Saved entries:
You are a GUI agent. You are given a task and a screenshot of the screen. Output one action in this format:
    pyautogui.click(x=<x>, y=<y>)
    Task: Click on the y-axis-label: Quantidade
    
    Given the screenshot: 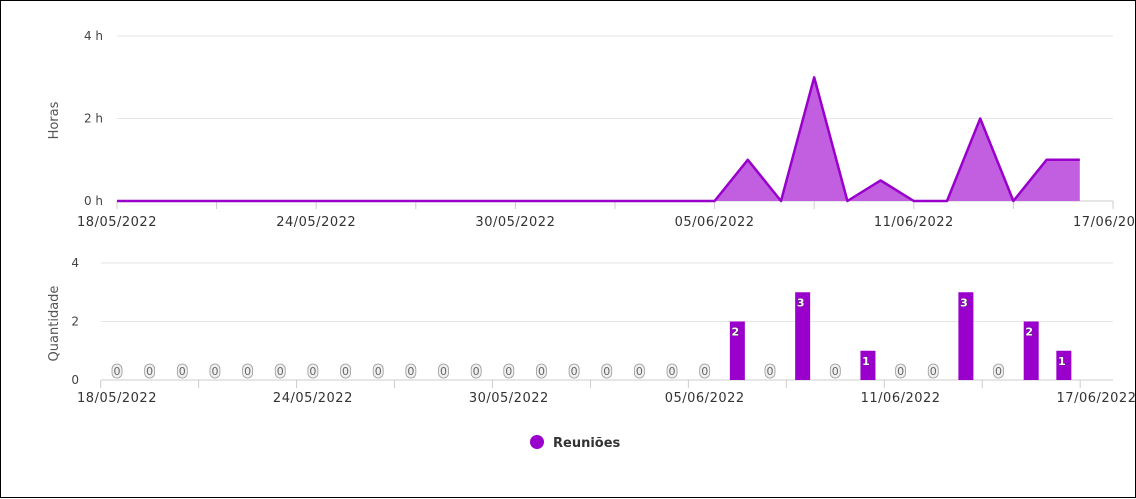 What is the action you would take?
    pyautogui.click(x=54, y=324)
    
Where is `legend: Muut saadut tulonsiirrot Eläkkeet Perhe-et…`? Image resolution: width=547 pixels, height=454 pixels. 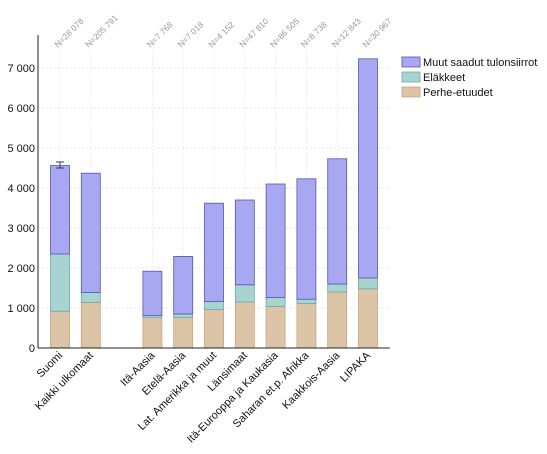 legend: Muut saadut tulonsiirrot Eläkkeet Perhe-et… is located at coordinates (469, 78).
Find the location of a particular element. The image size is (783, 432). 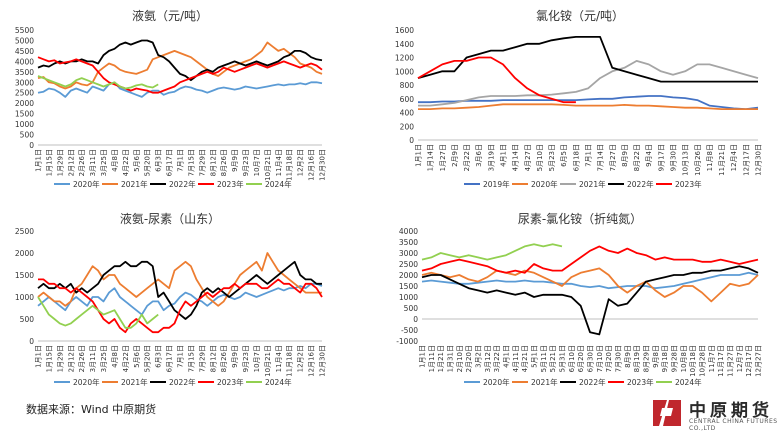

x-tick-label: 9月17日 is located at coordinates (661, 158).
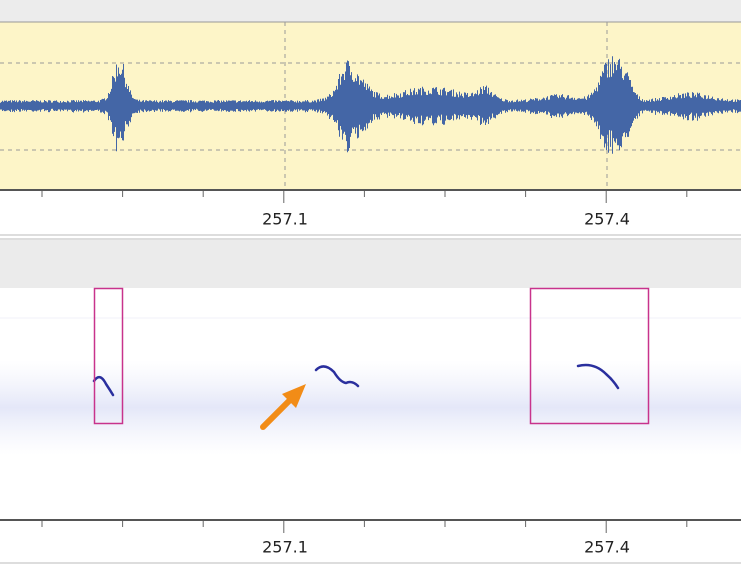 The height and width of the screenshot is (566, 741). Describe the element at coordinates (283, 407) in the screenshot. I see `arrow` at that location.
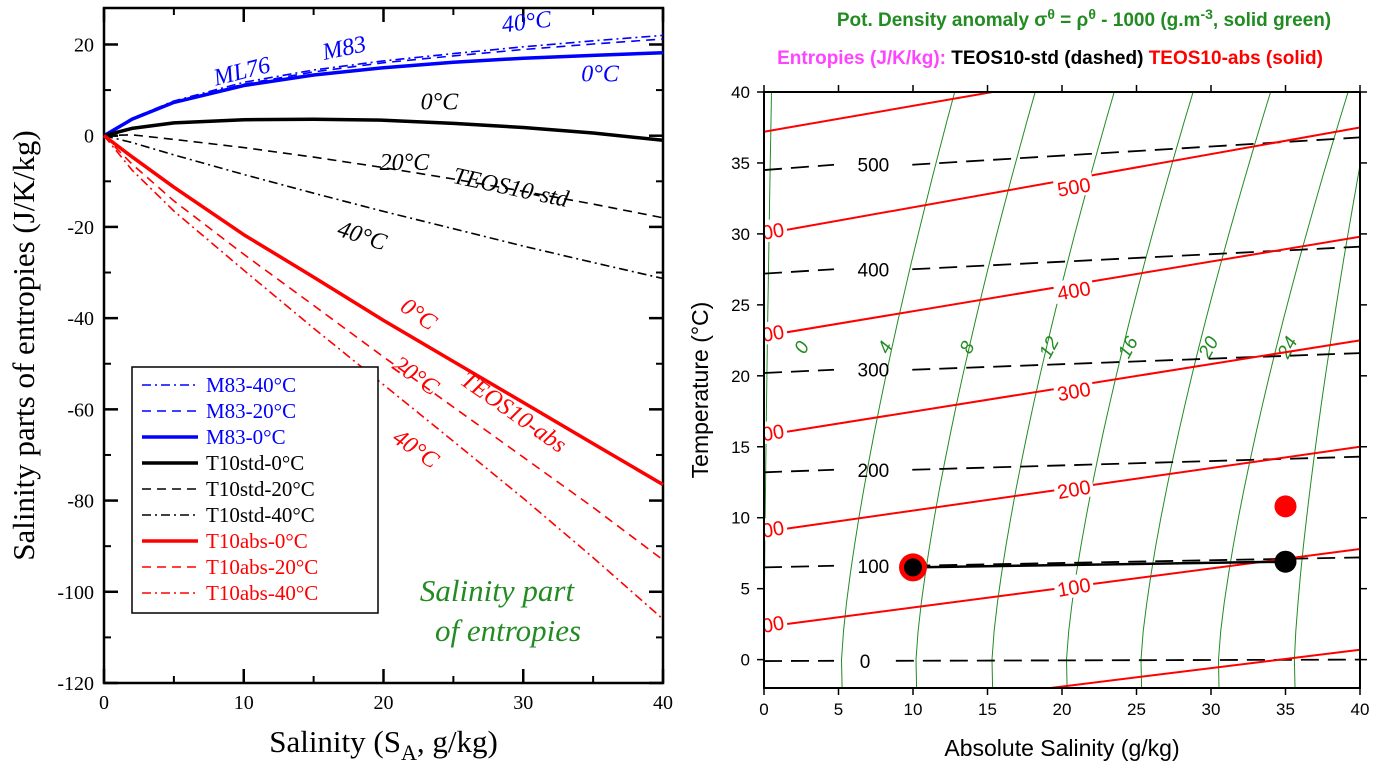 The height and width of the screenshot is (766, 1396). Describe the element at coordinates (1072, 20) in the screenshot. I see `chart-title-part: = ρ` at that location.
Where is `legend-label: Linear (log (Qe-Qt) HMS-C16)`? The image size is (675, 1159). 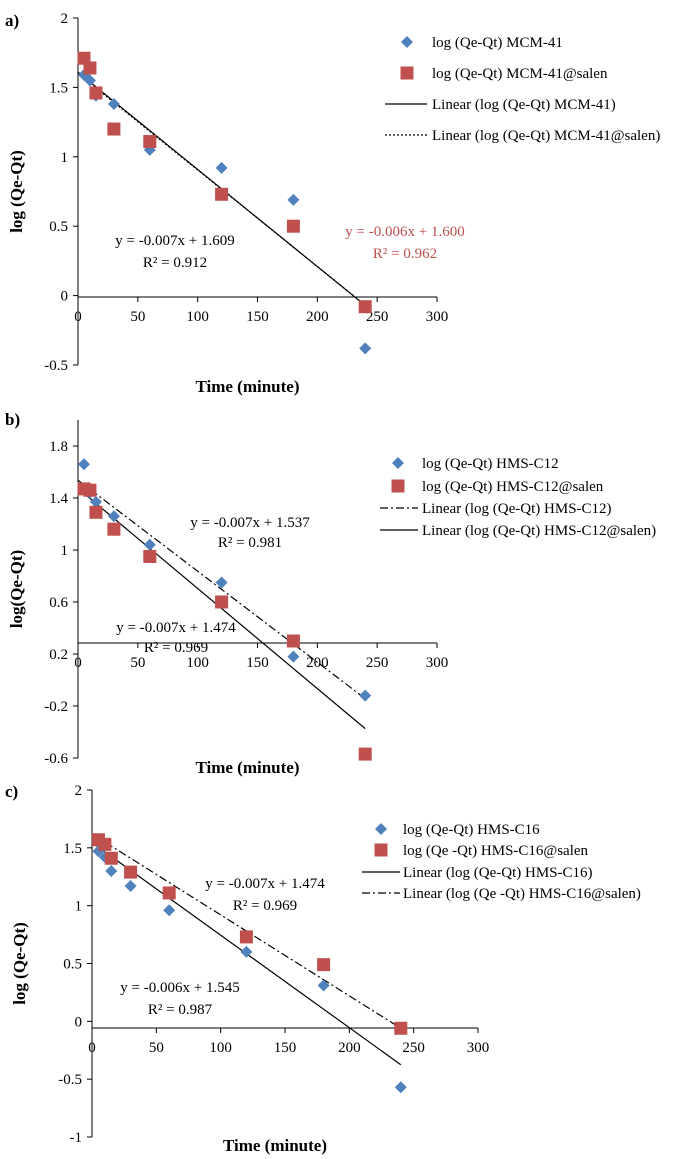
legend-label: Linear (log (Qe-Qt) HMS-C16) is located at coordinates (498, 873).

» What is expected:
Recast everything from the line containing "is (675, 1159)." down to the end of the records as a two-column CSV with the columns request and answer. Give one row per request, putting its text and its answer each in one quoted field with line breaks turned into spaces, and leave the pictures out.

» Written solution:
request,answer
"Where is `legend-label: Linear (log (Qe-Qt) HMS-C16)`? The image size is (675, 1159).","legend-label: Linear (log (Qe-Qt) HMS-C16) is located at coordinates (498, 873)."